The Bengals appeared to have picked up a fortuitous waiver claim on Thursday when they grabbed former Seahawks cornerback Tre Flowers off the wire in the wake of placing cornerback Trae Waynes on injured reserve with a severe hamstring injury. The 6-3, 203-pound Flowers, 26, who made 40 starts in Seattle, figures to push for a starting job opposite Chidobe Awuzie as well as offer some safety versatility.
Flowers, the 12th player the Bengals have brought in with postseason experience, started three playoff games for Seattle. After taking him in the fifth round out of Oklahoma State in 2018, the Seahawks converted him from safety to cornerback and he replaced Richard Sherman with 15 starts in each of his first two seasons.
"We liked him as a safety when he was coming out," said Steven Radicevic, the Bengals director of pro scouting. "He can probably play multiple roles on defense. He's a tall, long corner that has played in a lot of big games and won a lot of big games in Seattle. Given the situation we're in with Trae getting hurt, we obviously think it's a move that helps us."
Published reports said Flowers had a disagreement with the coaching staff after he began the season as a starter. The Bengals have a long track record of reviving the career of veteran cornerbacks, going back Tory James' Pro Bowl berth in 2005, all the way through Pac Man Jones and Terence Newman, and now with Awuzie, a free agent from the Cowboys who has emerged as a star in his first season as a Bengal.
JACKSON SALUTES SEAN TAYLOR: Bengals cornerbacks coach Steven Jackson is the only NFL position coach the late great free safety Sean Taylor ever had during his four seasons in Washington.
With Taylor's No. 21 becoming only the third number in Washington history to be retired in ceremonies this Sunday, Jackson reminisced Thursday with his office neighbor Robert Livingston, the safeties coach.
Taylor, 24, was in his fourth season and headed to his second Pro Bowl when he died of a gunshot in a botched robbery at his Miami home in November of 2007.
Jackson, in his 18th NFL season as an assistant after nine years as a player, says there's no question Taylor is the best player he's ever coached.
"There's no one even close," Jackson said. "He had every intangible and every physical skill was off the chart," Jackson said. "Discipline? He had to grow up a little bit."
And Jackson saw him do it when his daughter was born. Jackson thinks Jackie was nine months old when her father died.

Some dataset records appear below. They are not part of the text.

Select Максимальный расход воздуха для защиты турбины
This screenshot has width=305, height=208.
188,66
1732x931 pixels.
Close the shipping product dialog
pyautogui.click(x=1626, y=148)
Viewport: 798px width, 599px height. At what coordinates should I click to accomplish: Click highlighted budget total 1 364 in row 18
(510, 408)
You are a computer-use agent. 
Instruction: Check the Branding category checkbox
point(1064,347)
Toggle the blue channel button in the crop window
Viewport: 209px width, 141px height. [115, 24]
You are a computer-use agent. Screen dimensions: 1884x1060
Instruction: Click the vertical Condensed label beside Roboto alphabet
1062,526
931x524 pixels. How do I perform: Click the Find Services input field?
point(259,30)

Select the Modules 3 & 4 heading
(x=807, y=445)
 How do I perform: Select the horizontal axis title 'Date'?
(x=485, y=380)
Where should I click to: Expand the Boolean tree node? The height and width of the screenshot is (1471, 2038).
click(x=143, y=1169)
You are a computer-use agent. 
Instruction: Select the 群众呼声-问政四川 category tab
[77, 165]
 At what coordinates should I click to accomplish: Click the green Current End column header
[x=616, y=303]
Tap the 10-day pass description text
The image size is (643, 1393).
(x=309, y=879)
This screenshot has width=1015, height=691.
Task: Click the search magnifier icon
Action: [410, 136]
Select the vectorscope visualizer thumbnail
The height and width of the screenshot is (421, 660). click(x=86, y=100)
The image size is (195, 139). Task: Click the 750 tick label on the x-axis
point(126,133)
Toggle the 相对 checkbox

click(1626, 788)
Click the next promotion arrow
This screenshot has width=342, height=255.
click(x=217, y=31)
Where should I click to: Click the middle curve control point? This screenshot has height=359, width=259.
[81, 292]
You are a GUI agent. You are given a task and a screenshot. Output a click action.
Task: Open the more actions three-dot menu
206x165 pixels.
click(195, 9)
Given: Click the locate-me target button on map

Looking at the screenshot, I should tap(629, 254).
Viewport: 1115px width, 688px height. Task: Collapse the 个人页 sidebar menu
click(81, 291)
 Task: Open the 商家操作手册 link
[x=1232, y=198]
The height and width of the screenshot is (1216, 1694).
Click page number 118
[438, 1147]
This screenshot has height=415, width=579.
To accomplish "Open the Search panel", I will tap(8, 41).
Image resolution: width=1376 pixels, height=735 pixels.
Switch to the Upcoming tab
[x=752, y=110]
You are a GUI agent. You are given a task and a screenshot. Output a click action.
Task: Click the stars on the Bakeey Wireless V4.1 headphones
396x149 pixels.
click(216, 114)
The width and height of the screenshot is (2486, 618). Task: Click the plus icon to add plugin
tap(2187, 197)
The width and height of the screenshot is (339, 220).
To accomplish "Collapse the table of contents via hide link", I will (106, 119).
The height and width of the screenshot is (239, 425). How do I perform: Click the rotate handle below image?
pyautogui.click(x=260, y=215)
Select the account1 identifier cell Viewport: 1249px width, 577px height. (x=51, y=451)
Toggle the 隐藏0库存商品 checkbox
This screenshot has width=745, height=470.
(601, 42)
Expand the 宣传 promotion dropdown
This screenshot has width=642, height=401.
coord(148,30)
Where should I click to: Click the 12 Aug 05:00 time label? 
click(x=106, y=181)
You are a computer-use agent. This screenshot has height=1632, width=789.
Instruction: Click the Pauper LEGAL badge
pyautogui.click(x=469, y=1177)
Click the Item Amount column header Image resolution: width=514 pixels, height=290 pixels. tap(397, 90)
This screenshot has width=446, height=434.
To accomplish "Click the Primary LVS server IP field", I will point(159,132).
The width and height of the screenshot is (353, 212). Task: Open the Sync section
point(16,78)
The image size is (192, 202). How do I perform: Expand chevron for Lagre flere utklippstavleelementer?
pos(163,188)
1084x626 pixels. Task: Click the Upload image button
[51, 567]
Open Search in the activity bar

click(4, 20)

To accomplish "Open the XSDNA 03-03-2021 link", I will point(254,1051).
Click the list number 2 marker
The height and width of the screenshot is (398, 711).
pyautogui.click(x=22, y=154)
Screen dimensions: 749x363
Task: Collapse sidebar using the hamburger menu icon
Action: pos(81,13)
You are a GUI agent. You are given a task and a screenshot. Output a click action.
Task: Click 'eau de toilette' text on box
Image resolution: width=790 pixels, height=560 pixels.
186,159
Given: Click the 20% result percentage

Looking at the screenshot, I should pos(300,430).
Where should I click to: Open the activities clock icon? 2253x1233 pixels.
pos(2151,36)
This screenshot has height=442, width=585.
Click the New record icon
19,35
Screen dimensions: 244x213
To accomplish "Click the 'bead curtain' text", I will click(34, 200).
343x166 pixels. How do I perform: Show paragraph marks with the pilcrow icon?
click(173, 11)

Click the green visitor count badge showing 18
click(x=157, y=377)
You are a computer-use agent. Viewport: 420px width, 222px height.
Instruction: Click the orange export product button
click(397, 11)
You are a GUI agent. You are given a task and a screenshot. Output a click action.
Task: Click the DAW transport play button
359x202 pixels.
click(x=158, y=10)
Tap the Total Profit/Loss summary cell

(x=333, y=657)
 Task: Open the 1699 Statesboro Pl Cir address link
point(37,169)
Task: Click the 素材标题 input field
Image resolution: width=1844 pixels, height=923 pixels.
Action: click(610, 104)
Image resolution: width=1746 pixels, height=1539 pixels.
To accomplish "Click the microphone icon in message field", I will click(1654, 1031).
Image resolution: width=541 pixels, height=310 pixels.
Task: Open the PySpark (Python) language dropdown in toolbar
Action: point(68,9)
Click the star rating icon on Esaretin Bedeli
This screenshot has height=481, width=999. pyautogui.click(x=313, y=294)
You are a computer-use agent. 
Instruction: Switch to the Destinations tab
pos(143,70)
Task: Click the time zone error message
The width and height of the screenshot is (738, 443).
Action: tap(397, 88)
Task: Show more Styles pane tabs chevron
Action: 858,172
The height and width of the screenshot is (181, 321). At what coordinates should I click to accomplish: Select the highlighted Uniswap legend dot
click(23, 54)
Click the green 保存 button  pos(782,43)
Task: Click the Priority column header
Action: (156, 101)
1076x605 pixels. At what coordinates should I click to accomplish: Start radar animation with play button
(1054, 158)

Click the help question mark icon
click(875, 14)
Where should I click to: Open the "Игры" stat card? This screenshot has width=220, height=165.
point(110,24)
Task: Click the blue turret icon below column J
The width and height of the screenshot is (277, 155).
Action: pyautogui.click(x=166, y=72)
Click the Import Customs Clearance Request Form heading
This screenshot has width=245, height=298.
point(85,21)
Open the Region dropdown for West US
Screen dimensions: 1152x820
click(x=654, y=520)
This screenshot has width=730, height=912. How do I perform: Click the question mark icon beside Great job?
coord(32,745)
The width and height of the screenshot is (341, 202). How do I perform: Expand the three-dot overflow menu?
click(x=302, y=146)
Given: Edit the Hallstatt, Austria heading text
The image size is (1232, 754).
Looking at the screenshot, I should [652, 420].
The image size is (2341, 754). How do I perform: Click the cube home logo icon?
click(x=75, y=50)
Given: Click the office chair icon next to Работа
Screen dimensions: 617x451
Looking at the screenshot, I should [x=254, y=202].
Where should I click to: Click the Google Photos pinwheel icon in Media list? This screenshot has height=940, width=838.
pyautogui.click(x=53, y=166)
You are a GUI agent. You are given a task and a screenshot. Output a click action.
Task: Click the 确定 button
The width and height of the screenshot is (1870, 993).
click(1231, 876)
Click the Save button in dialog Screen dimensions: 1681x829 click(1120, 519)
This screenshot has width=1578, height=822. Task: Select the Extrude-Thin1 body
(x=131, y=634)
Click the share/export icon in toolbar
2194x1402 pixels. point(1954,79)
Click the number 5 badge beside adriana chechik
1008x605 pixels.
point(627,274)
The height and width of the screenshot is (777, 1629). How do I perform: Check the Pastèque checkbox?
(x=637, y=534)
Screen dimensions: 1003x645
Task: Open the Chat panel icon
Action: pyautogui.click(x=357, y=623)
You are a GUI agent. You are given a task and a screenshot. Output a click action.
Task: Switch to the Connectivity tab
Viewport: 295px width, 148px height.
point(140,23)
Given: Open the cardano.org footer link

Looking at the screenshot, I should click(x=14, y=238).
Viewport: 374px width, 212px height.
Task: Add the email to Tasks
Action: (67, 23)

"It changed his whole career, it changed his whole life," Jackson said. "It saddens me he never got to see her grow up and she never got time to spend with her dad.
"He had the thirst to be the best, which you usually don't find in guys as gifted athletically," Jackson said.
Jackson says Taylor marched to his own drummer and he ended up being one of the only guys Taylor ever talked to among management during the offseason. If head coach Joe Gibbs needed to find out about Taylor, he went through Jackson.
"He loved his teammates. He loved the game. He loved his family. He loved to fish. He loved to deep sea fish," Jackson said. "When the offseason came, that was it. He shut it down. No minicamps. He was going to show up when things were ready to go."
Jackson has a pretty good idea what was the last thing he said to him. It was probably on the field.
"Get your eyes right."
But on Thursday, Jackson still didn't feel right.
"I wouldn't wish that on any coach. I can't even describe it," Jackson said.